[Start Source excerpt]

Tomorrow's Warriors is a jazz music education and artist development organisation that was co-founded in 1991 by Janine Irons and Gary Crosby, committed to championing diversity, inclusion and equality across the arts through jazz, with a special focus on "Black musicians, female musicians and those whose financial or other circumstances might lock them out of opportunities to pursue a career in the music industry". Crosby drew inspiration from having been a member of the Jazz Warriors, a London-based group of musicians that in the 1980s showcased many young Black British musicians who went on to achieve international success (among them Courtney Pine, Steve Williamson, Cleveland Watkiss, Phillip Bent, Orphy Robinson, as well as Crosby himself). Tomorrow's Warriors, which has a multiracial make-up, provides a platform for young musicians wishing to pursue a career in jazz, and aims "to inspire, foster and grow a vibrant community of artists, audiences and leaders who together will transform the lives of future generations by increasing opportunity, diversity and excellence in and through jazz." Alumni of Tomorrow's Warriors have gone on to win several awards.

Irons, a former vocalist turned manager and producer, and her partner Crosby also initiated the Dune Records label, which draws on talent from Tomorrow's Warriors, including such graduates of the organisation as Denys Baptiste, J-Life and Soweto Kinch.

Background
Since its inception by Gary Crosby and Janine Irons in 1991, Tomorrow's Warriors has worked towards devising and producing inspirational programmes and performance opportunities for new and emerging musicians, at the same time as developing culturally diverse audiences, being considered to have "nurtured many of the UK's leading jazz performers via its award-winning jazz education and emerging artists programme" with Tomorrow's Warriors alumni winning more than 50 awards and achieving successful careers in the music industry.;

Over the years Tomorrow's Warriors' activities have included a regular jam session, formerly held weekly at The Jazz Café, then from 2004 at The Spice of Life in Soho, where it remained active until Summer 2010. The company went on to become a weekend resident at the Southbank Centre in London. The Tomorrow's Warriors' programme provides a wide variety of opportunities ranging from workshops and showcases for young musicians to concerts and tours for established professional bands and orchestras, partnering with a network of local, national and international arts organisations, as well as commercial producers, venues, promoters and festivals. Tomorrow's Warriors is a National Portfolio Organisation of Arts Council England. Trustees of Tomorrow's Warriors include Steve Abbott, Viv Broughton, Margaret Busby, Lainy Malkani, Nicky O'Donnell and Chris Panayi.

Ensembles
Members of Tomorrow's Warriors, as well as participating in informal jam sessions, may go on to join one of the more formal ensembles, which include Tomorrow's Warriors StringTing, Tomorrow's Warriors Female Collective, a Junior Band (for young musicians aged between 11 and 15), Tomorrow's Warriors Youth Orchestra, and the flagship Nu Civilisation Orchestra.

[End Source excerpt]
[Start Excerpted records]

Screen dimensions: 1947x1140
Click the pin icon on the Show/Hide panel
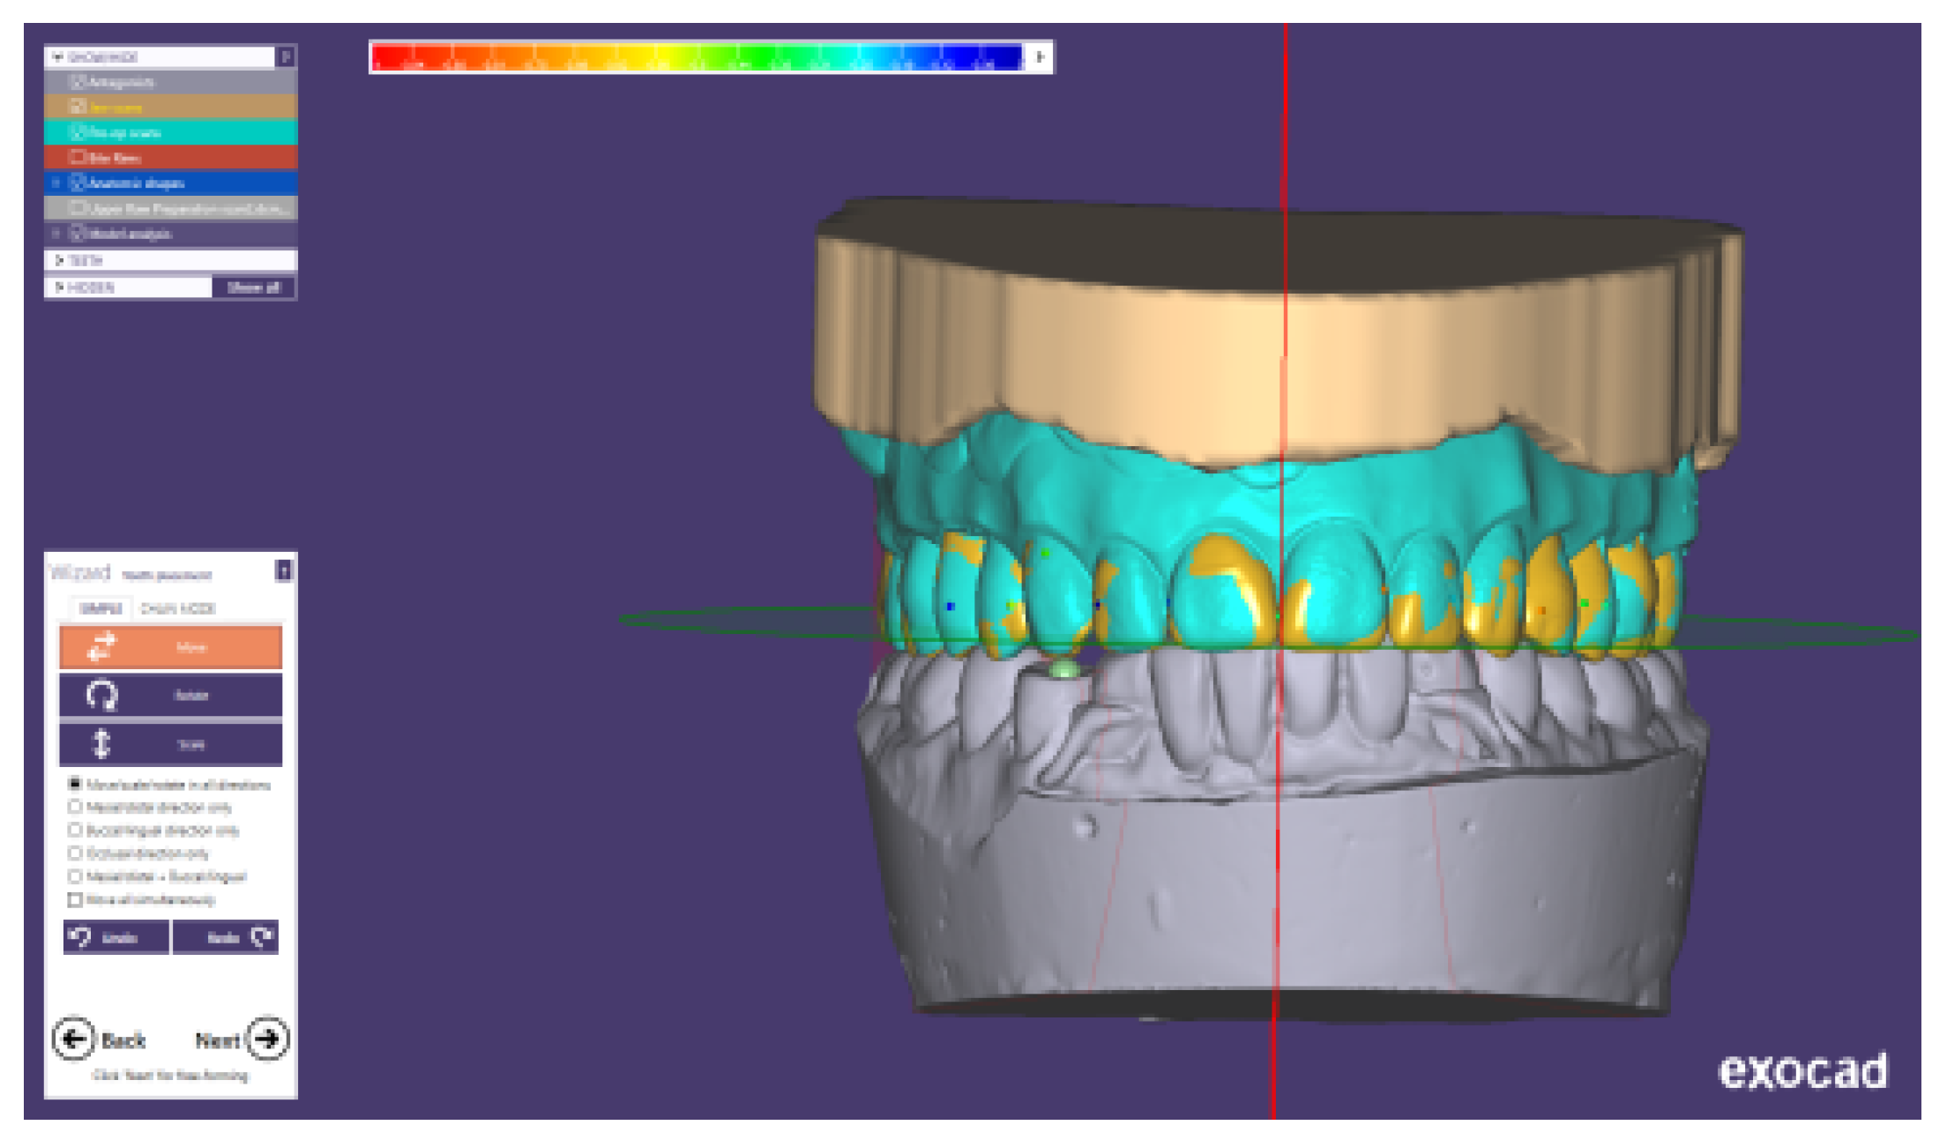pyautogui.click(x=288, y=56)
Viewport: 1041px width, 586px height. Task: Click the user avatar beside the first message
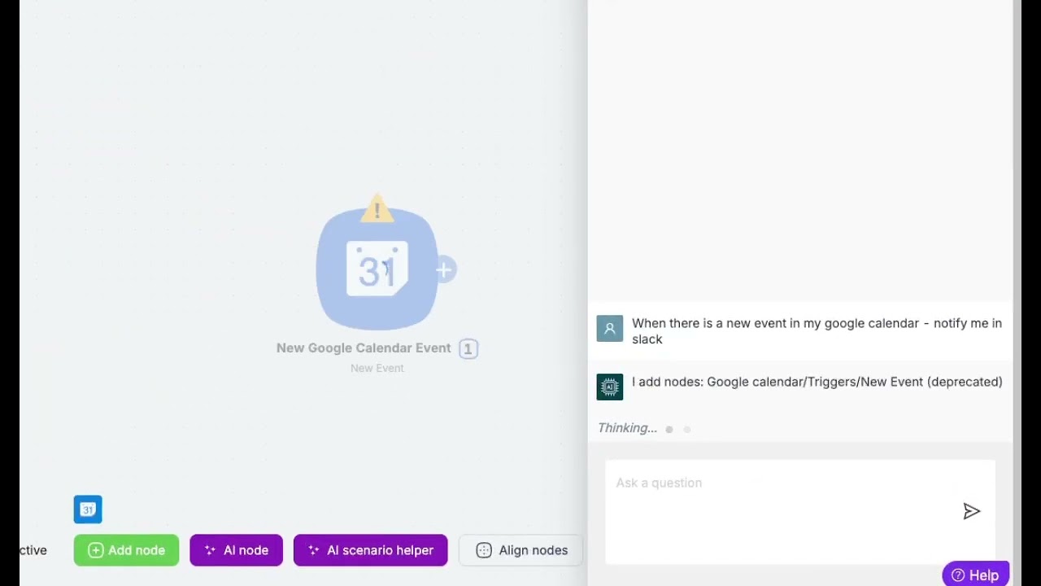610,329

[End Excerpted records]
[Start Excerpted records]

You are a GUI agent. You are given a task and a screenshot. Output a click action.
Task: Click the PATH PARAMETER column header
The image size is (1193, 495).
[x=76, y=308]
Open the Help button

[End Excerpted records]

→ Task set
1) List every trustee of the organization that the Tomorrow's Warriors text above names.
2) Retype the part of the Tomorrow's Warriors text from "Irons, a former" up to and including "and Soweto Kinch.".

→ Exercise solutions
1)
Steve Abbott
Viv Broughton
Margaret Busby
Lainy Malkani
Nicky O'Donnell
Chris Panayi

2)
Irons, a former vocalist turned manager and producer, and her partner Crosby also initiated the Dune Records label, which draws on talent from Tomorrow's Warriors, including such graduates of the organisation as Denys Baptiste, J-Life and Soweto Kinch.